### ASSIGNMENT
Could you please return each line of the data that has the word "computer"?
·····
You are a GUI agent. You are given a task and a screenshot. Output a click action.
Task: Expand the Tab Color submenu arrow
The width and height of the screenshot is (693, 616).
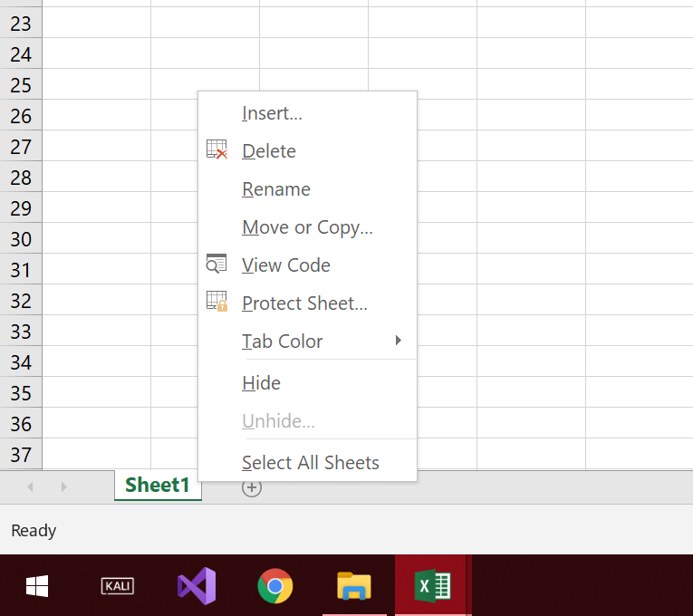(399, 341)
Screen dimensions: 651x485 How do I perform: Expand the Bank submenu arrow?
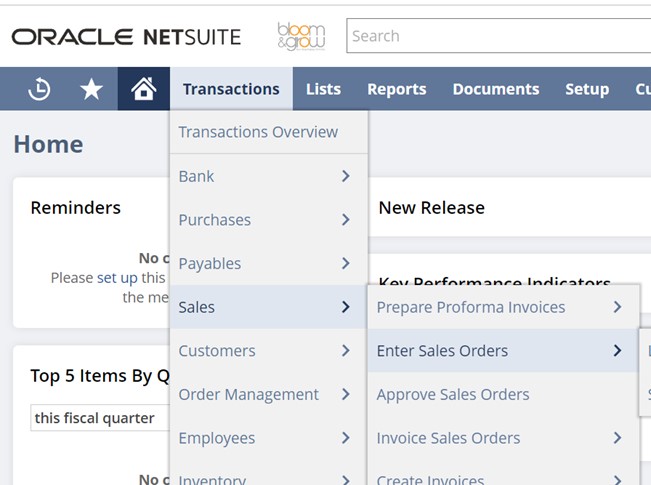pos(345,176)
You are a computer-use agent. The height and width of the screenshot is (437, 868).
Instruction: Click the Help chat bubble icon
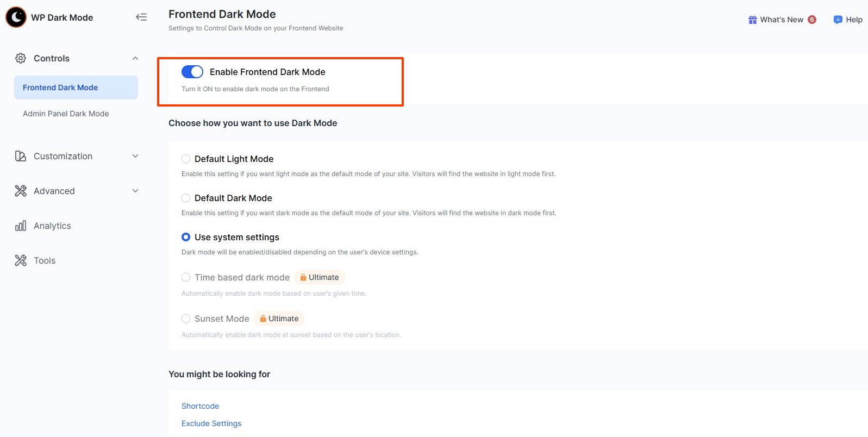pyautogui.click(x=838, y=20)
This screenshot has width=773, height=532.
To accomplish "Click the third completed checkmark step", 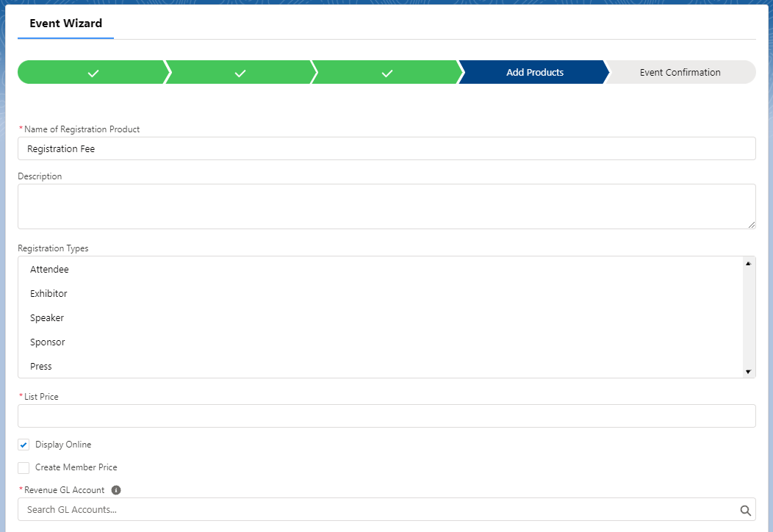I will tap(387, 73).
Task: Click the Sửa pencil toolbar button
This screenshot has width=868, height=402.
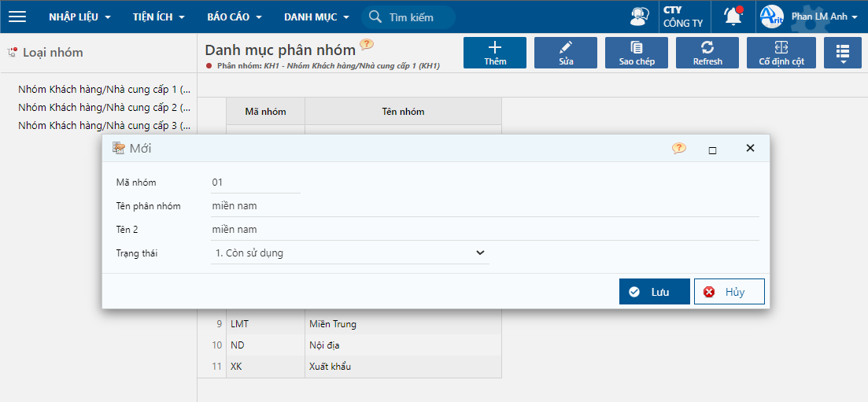Action: tap(566, 53)
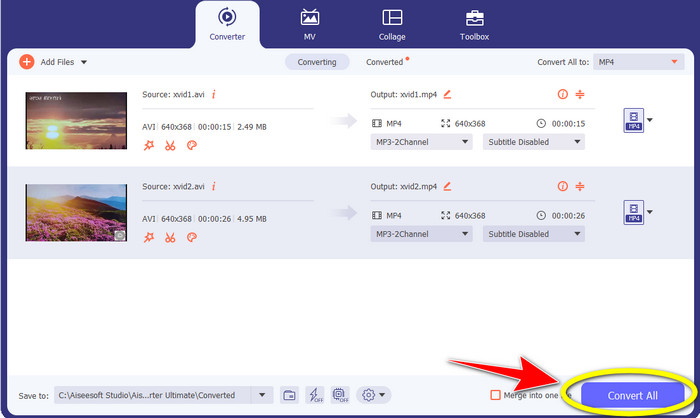Open the MP3-2Channel audio dropdown for xvid1
The width and height of the screenshot is (700, 418).
421,142
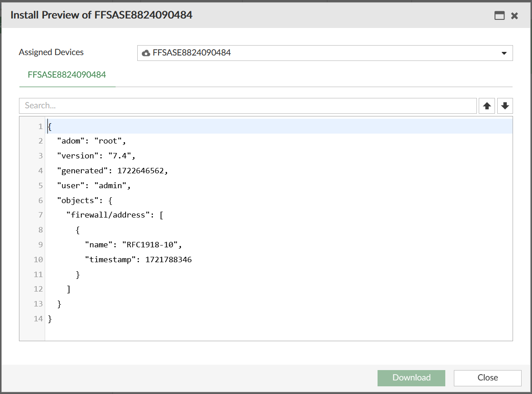This screenshot has height=394, width=532.
Task: Select the highlighted line 1 opening brace
Action: click(50, 126)
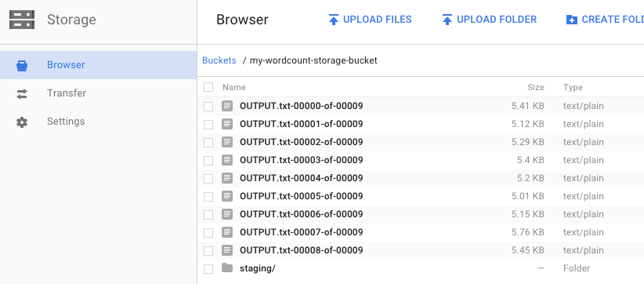Click the Upload Folder arrow icon
This screenshot has width=644, height=284.
(447, 20)
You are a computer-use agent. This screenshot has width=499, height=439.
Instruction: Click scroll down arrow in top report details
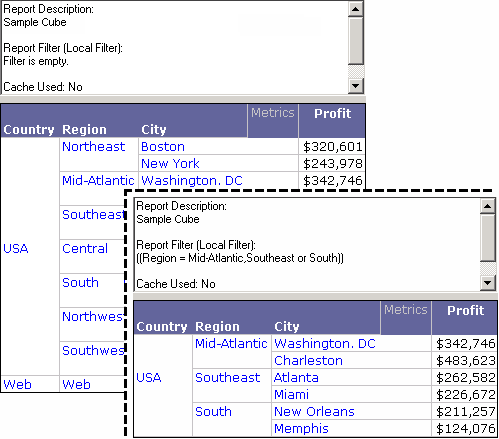tap(355, 86)
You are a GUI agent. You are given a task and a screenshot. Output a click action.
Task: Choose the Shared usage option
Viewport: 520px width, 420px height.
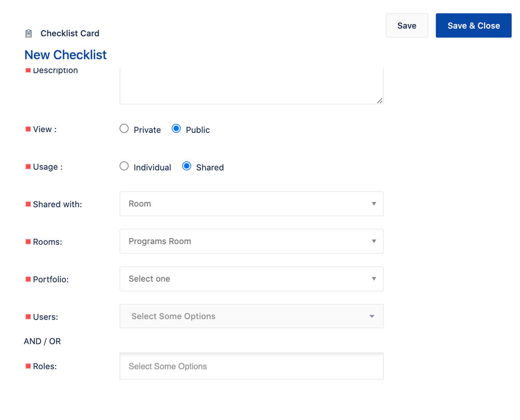point(187,166)
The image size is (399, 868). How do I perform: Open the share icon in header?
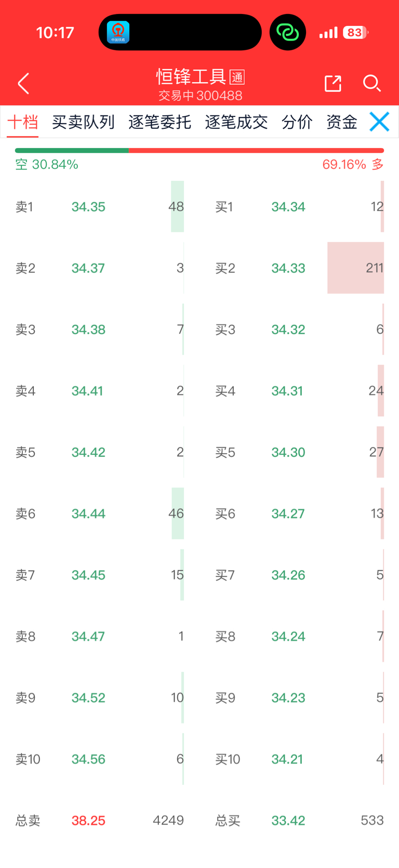(333, 83)
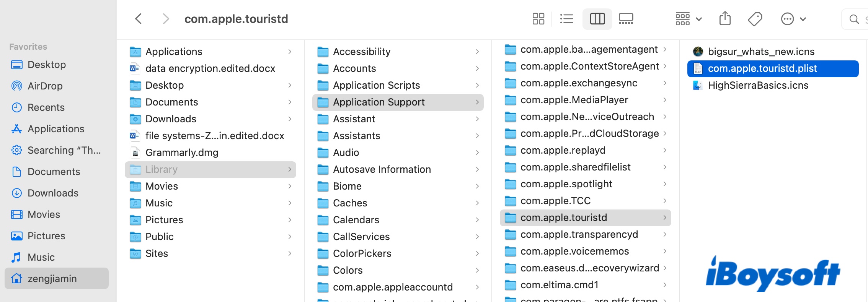Select the HighSierraBasics.icns file
Screen dimensions: 868x302
click(x=758, y=85)
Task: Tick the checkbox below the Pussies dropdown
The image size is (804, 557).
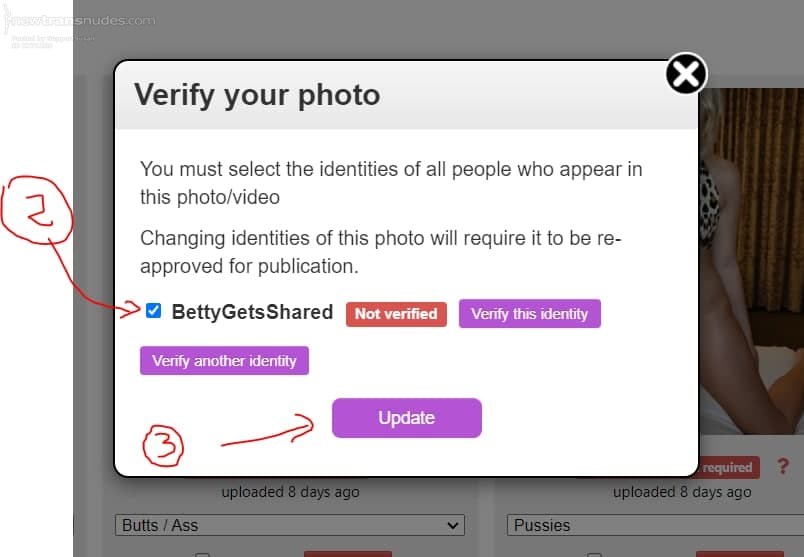Action: point(594,553)
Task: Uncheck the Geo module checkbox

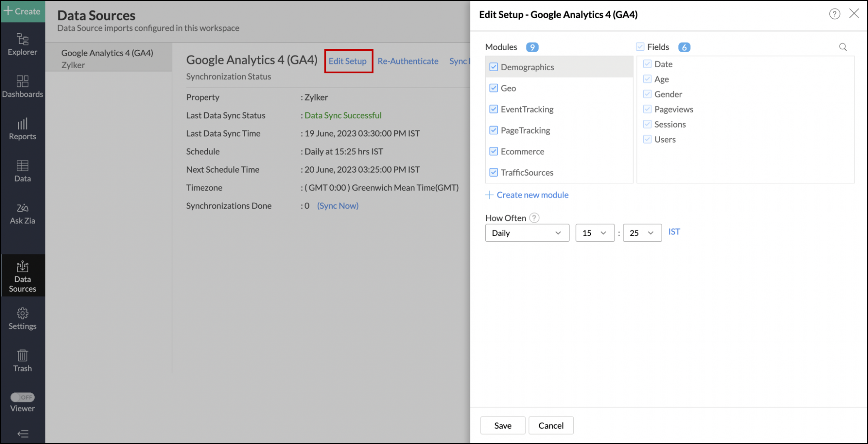Action: click(x=493, y=88)
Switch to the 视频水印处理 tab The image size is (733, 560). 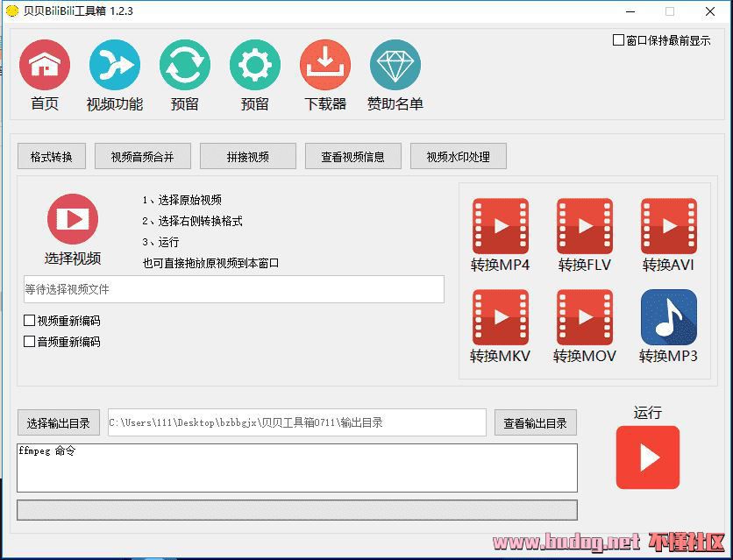[459, 157]
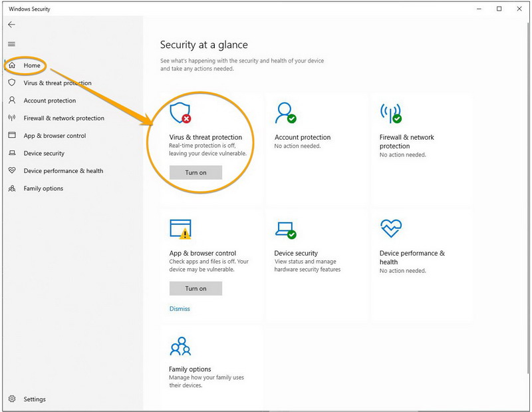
·····
### EXERCISE SOLUTION
You are a computer-use agent. The height and width of the screenshot is (437, 868).
You are a computer-use agent. This screenshot has width=499, height=439.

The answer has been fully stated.